◆ Problem set
[A] Copy the stretch of the bureaucracy essay from "The sociologist Alvin" through "the ruler’s tool." word for word.
[B] Answer these questions from the bureaucracy essay:
(i) At what time of day did the Lisbon earthquake strike?
(ii) In which book does Alvin Gouldner speak of a "metaphysical pathos" around bureaucracy?
(iii) What do the authorities refuse to tell Joseph K.?
[C] Extend the bureaucracy essay past its final sentence, keeping its voice and line of argument.

Supplied text START

The greatest hazard of all, losing one’s self, can occur very quietly in the world, as if it were nothing at all.

—Søren Kierkegaard, The Sickness Unto Death

Metaphysical Pathos

Whence flows our deep hatred of bureaucracy? It seems strange, does it not? Bureaucracy is just a way to structure social interactions, particularly in a large enterprise. True, it’s a way that others impose their wills on us, but we all understand that when we sign up to work for a company we give them the power to tell us what to do. Our time belongs to our employer. Why should we be bothered if our employer wants to waste it by making us feed the trolls with plates full of unnecessary paperwork? Yet bureaucracy is somehow nightmarish, something that disturbs us at a deep level.

The sociologist Alvin Gouldner, in Patterns of Industrial Bureaucracy, talks about a “metaphysical pathos” surrounding bureaucracy.1 Where Weber saw a rational management technique, the rest of us see a way of life, deeply troubling and anxiety inducing. This, perhaps, is what distinguishes modern bureaucracy—it’s hard to imagine the ancient Egyptians or Romans suffering metaphysical anguish over a simple hierarchy and a set of rules. After all, they’d already ceded authority to a ruler; bureaucracy was merely the ruler’s tool.

Once again, it helps to look at the context in which modern bureaucracy arose. At 9:40 a.m. on November 1, 1755, just as the bureaucratic age was dawning, Lisbon was struck by one of the most deadliest earthquakes in history: a magnitude 8.5–9.0 convulsion that killed as many as 100,000 people and bounced Europe into the modern age. The earthquake was deeply troubling to intellectuals, who struggled to explain how its indiscriminate destruction of both good and evil could possibly have been the work of a just and benevolent God.* Where before people had believed that they could control their fates by pleasing a personal God, the world now appeared impersonal, hostile, or at best indifferent, implacable … mechanical.

Bureaucracy, rising immediately in its wake, was not just an administrative system, but indicative of the indifferent, mechanical world around us. It replaced God as the prime mover of a hostile world. It’s in that sense that Moby Dick, a fight against dumb, brute nature by a human who knows he can’t win, is a novel about bureaucracy, with harpoons and rope in place of offices and desks.

Bureaucracy as Nightmare: Literature

Gouldner’s “metaphysical pathos” is revealed in the way writers have chosen to write about bureaucracy. Their literature is largely about a world that operates according to its own bizarre nightmare logic—what we call surrealism. To choose a few examples:

Kafka’s protagonists live in a world both familiar and unfamiliar to us, one that seems logical, but logical in a way we don’t recognize. Joseph K. is accused of a crime and the authorities won’t tell him what it is. When one of his prosecutors says to another, “You see, Willem, he admits that he doesn’t know the Law and yet he claims he’s innocent,” we understand just what he means … sort of.

Supplied text END
Data records START

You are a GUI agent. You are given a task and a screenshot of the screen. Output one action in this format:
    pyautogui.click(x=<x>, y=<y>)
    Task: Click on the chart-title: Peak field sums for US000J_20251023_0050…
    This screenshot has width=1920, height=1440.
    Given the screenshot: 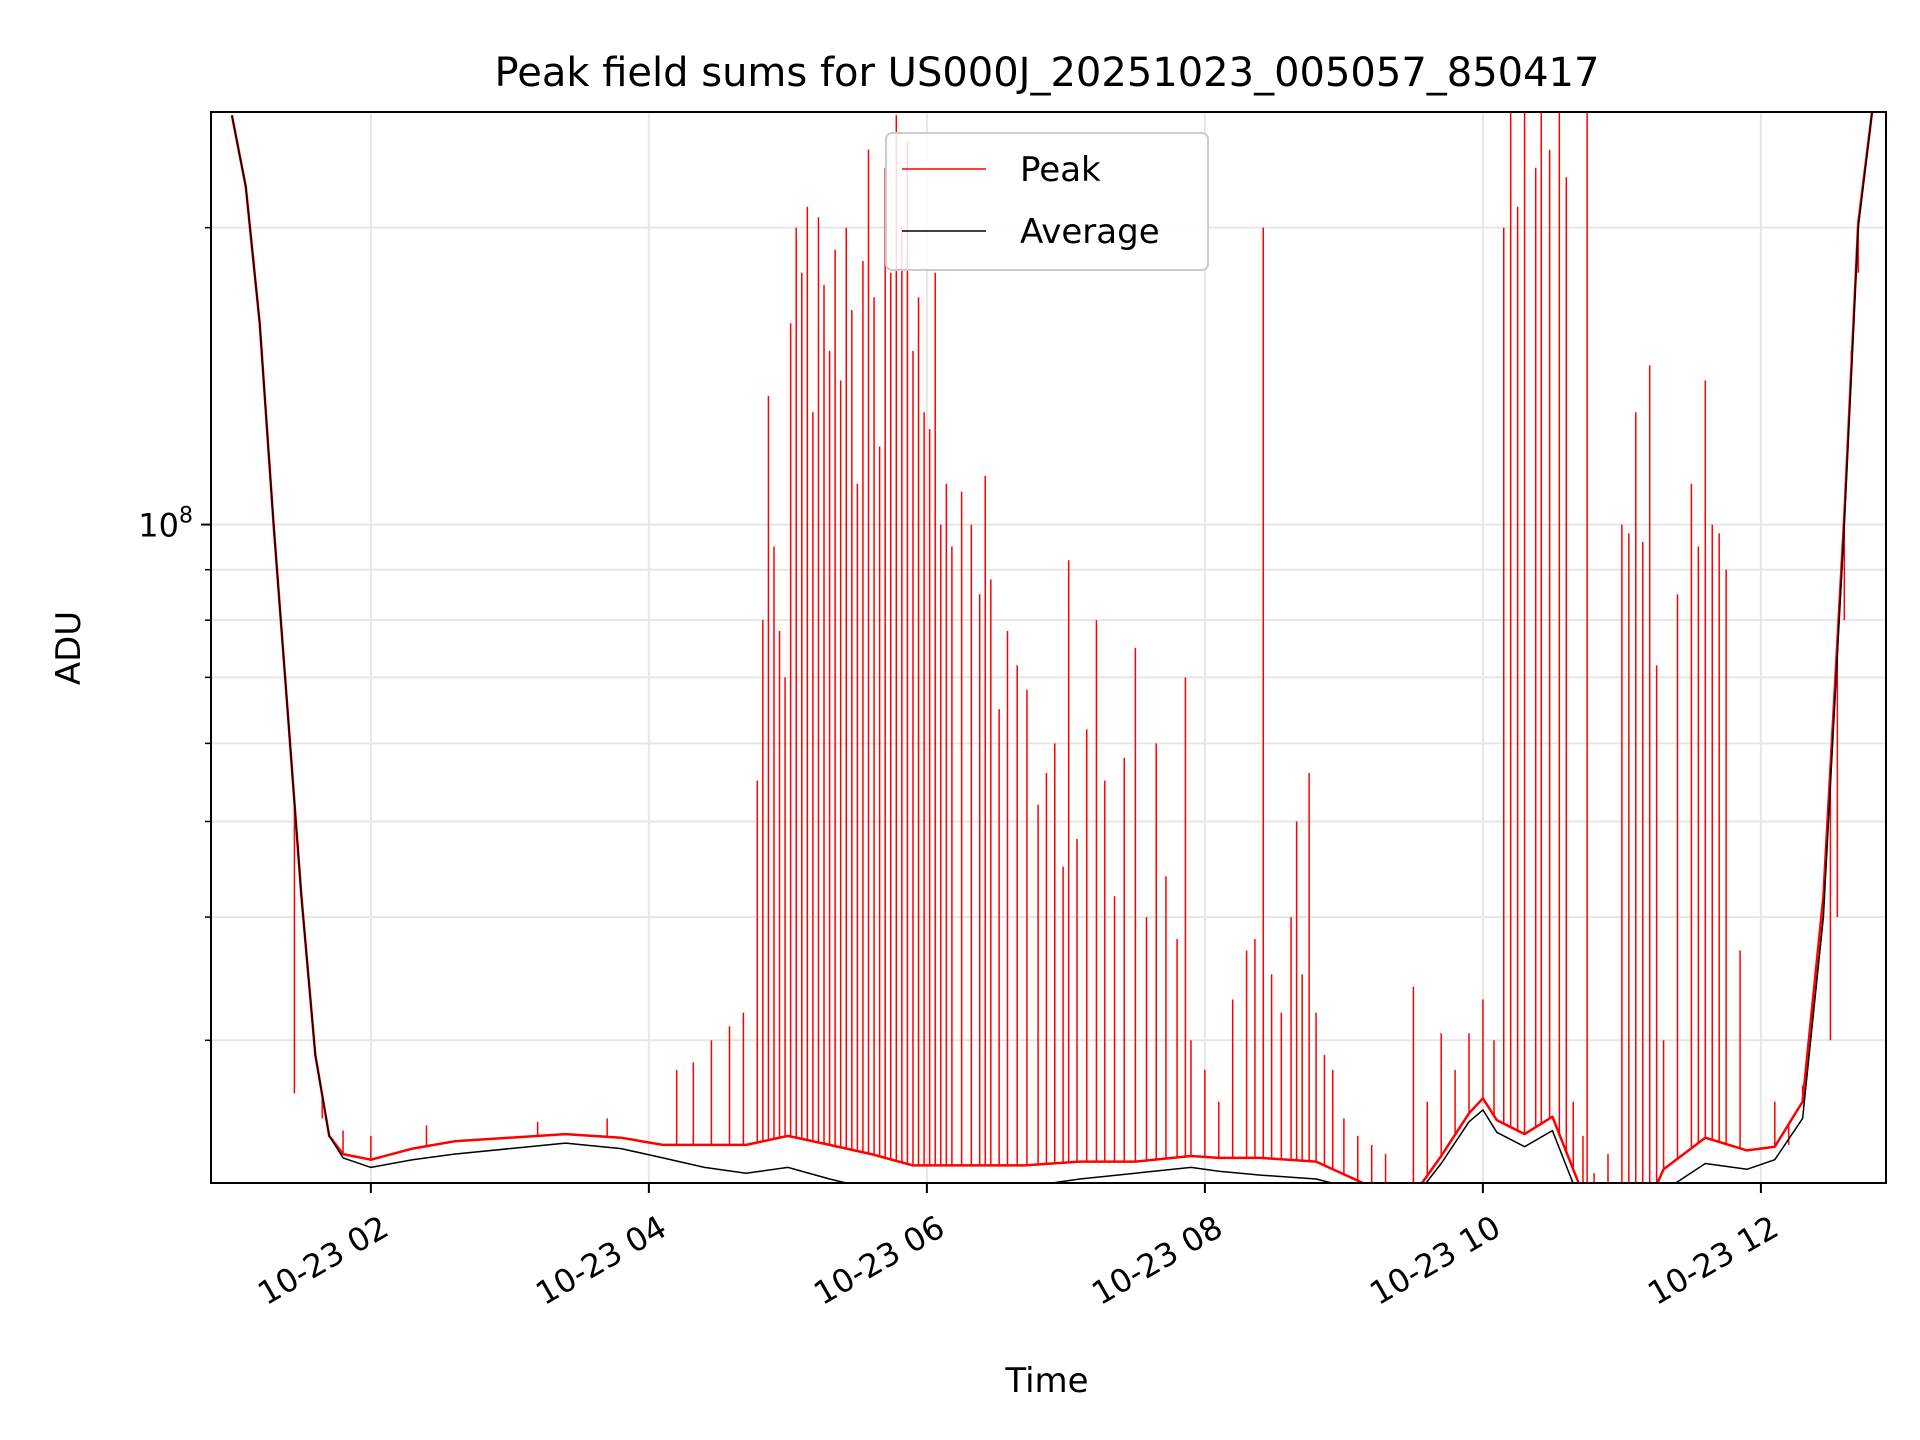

Data records END

◆ Task answers
[A]
The sociologist Alvin Gouldner, in Patterns of Industrial Bureaucracy, talks about a “metaphysical pathos” surrounding bureaucracy.1 Where Weber saw a rational management technique, the rest of us see a way of life, deeply troubling and anxiety inducing. This, perhaps, is what distinguishes modern bureaucracy—it’s hard to imagine the ancient Egyptians or Romans suffering metaphysical anguish over a simple hierarchy and a set of rules. After all, they’d already ceded authority to a ruler; bureaucracy was merely the ruler’s tool.

[B]
(i) 9:40 a.m.
(ii) Patterns of Industrial Bureaucracy
(iii) What crime he is accused of

[C]
Ismail Kadare’s vision of The Palace of Dreams is a map of the unconscious, with dark, dusty corridors that branch off in all directions, unlabeled, with no way other than chance to stumble on what you’re searching for. Mark-Alem finds himself working at the palace and promoted for reasons he doesn’t understand—he’s only told that he “suits” the organization. Eventually, activities at the Palace of Dreams prove disastrous for his family and destabilizing for the Palace itself, after which the bureaucracy somehow reconfigures itself, now with Mark-Alem at its head.

José Saramago, in All the Names, paints us a dark, dusty archive into which Senhor José enters late at night to search for records. He works in a government bureau that rigidly controls all of its employees’ activities, both through tradition and coercion. Though the clerks are processing intimate records about human beings, their work lacks any connection to the people themselves. Senhor José rebels by trying to find someone whose record he has stolen from the archive.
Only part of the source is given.